Recent discoveries of RNAs with a noncanonical NAD+ moiety indicate the existence of a previously unknown mechanism for controlling gene expression. We have developed a method termed NAD tagSeq for the accurate identification and quantification of NAD+-capped RNAs and for revealing the complete sequences of NAD-RNAs using single-molecule RNA sequencing. Using this method, we found that NAD-RNAs in Arabidopsis were mostly derived from protein-coding genes and that they have essentially the same overall sequence structures as the canonical m7G-RNAs.
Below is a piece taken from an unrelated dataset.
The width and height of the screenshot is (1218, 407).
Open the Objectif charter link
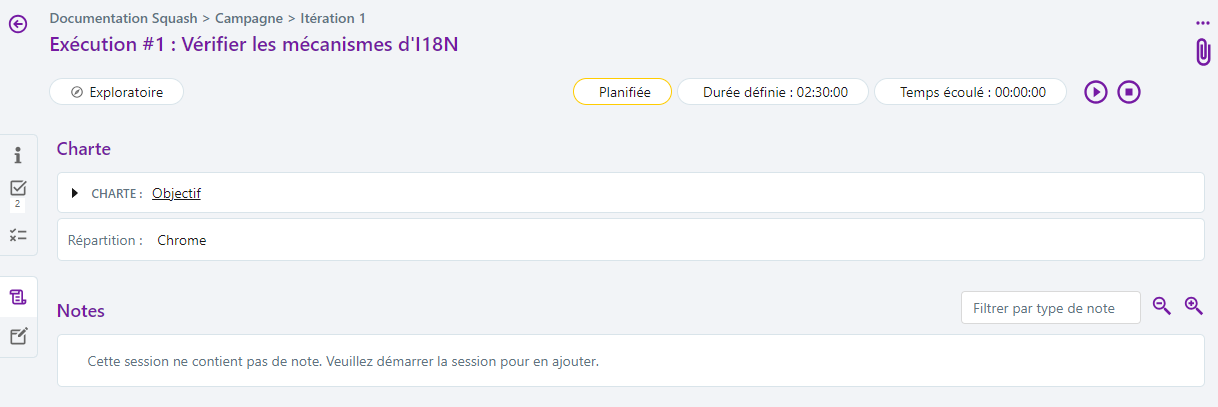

The identification of NAD-RNAs and their sequence structures facilitates the elucidation of their possible molecular and physiological functions.

 

Abstract

 

The 5′ end of a eukaryotic mRNA transcript generally has a 7-methylguanosine (m7G) cap that protects mRNA from degradation and mediates almost all other aspects of gene expression. Some RNAs in Escherichia coli, yeast, and mammals were recently found to contain an NAD+ cap. Here, we report the development of the method NAD tagSeq for transcriptome-wide identification and quantification of NAD+-capped RNAs (NAD-RNAs). The method uses an enzymatic reaction and then a click chemistry reaction to label NAD-RNAs with a synthetic RNA tag. The tagged RNA molecules can be enriched and directly sequenced using the Oxford Nanopore sequencing technology. NAD tagSeq can allow more accurate identification and quantification of NAD-RNAs, as well as reveal the sequences of whole NAD-RNA transcripts using single-molecule RNA sequencing. Using NAD tagSeq, we found that NAD-RNAs in Arabidopsis were produced by at least several thousand genes, most of which are protein-coding genes, with the majority of these transcripts coming from <200 genes. For some Arabidopsis genes, over 5% of their transcripts were NAD capped. Gene ontology terms overrepresented in the 2,000 genes that produced the highest numbers of NAD-RNAs are related to photosynthesis, protein synthesis, and responses to cytokinin and stresses. The NAD-RNAs in Arabidopsisgenerally have the same overall sequence structures as the canonical m7G-capped mRNAs, although most of them appear to have a shorter 5′ untranslated region (5′ UTR). The identification and quantification of NAD-RNAs and revelation of their sequence features can provide essential steps toward understanding the functions of NAD-RNAs.

 

See https://www.pnas.org/content/116/24/12072

 

 

Figure 1:

Detection of NAD+ in total RNA extract from Arabidopsis seedling. Total RNAs were digested with P1. The digest was separated by HPLC, and the fraction containing NAD+ was collected and analyzed by LC-MS. (A) Representative LC-MS chromatograph of the NAD+ standard, the NAD+ fraction from the P1-digested RNAs, and the control sample (the RNA sample treated with heat-inactivated P1). The experiment was repeated 3 times with similar results. (B) Product ions from NAD+ of the P1 digest were identical to those from the NAD+ standard.